EXTRACTED INFORMATION:
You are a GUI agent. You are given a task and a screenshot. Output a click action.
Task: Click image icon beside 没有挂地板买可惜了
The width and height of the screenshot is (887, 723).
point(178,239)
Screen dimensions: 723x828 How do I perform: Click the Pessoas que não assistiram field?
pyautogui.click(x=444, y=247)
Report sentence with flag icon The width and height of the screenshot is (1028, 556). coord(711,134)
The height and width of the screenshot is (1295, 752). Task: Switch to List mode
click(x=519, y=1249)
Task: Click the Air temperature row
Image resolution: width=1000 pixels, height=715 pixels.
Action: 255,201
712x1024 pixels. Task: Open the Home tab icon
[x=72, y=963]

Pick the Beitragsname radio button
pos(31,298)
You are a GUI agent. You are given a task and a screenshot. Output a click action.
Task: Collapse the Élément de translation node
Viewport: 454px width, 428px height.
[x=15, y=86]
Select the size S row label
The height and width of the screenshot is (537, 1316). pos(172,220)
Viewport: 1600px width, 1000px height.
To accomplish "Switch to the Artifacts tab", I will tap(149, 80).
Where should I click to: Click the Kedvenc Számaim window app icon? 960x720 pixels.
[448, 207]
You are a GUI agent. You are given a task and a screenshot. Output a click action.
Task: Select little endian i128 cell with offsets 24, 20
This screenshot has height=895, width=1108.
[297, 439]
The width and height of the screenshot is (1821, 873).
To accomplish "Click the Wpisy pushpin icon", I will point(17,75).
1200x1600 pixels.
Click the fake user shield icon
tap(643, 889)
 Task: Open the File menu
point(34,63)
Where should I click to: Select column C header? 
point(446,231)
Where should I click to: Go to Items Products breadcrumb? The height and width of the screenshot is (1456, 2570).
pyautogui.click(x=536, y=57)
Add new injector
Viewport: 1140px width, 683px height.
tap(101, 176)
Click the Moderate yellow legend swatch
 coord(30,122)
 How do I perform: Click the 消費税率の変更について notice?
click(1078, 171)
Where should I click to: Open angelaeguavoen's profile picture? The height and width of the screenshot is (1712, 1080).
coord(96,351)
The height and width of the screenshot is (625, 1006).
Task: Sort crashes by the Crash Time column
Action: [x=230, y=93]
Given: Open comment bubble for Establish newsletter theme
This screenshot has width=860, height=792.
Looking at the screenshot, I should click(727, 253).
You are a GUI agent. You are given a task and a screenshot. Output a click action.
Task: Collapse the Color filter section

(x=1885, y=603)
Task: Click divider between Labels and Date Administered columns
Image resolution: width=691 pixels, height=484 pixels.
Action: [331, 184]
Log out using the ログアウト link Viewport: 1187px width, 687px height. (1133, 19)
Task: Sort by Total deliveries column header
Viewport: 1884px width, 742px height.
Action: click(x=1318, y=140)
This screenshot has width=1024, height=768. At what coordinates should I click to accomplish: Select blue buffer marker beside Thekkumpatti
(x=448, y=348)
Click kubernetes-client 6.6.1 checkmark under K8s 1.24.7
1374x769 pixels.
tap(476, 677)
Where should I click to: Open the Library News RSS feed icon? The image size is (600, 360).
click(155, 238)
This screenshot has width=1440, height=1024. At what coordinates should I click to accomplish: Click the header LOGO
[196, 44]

PROBLEM STATEMENT: Each line from the top of the material above through the line with "Task: Select little" must be echoed exactly, and no other line.

EXERCISE OUTPUT:
You are a GUI agent. You are given a task and a screenshot. Output a click action.
Task: Click image icon beside 没有挂地板买可惜了
The width and height of the screenshot is (887, 723).
point(178,239)
Screen dimensions: 723x828 How do I perform: Click the Pessoas que não assistiram field?
pyautogui.click(x=444, y=247)
Report sentence with flag icon The width and height of the screenshot is (1028, 556). coord(711,134)
The height and width of the screenshot is (1295, 752). Task: Switch to List mode
click(x=519, y=1249)
Task: Click the Air temperature row
Image resolution: width=1000 pixels, height=715 pixels.
Action: 255,201
712x1024 pixels. Task: Open the Home tab icon
[x=72, y=963]

Pick the Beitragsname radio button
pos(31,298)
You are a GUI agent. You are given a task and a screenshot. Output a click action.
Task: Collapse the Élément de translation node
Viewport: 454px width, 428px height.
[x=15, y=86]
Select the size S row label
The height and width of the screenshot is (537, 1316). pos(172,220)
Viewport: 1600px width, 1000px height.
To accomplish "Switch to the Artifacts tab", I will tap(149, 80).
Where should I click to: Click the Kedvenc Számaim window app icon? 960x720 pixels.
[448, 207]
You are a GUI agent. You are given a task and a screenshot. Output a click action.
Task: Select little endian i128 cell with offsets 24, 20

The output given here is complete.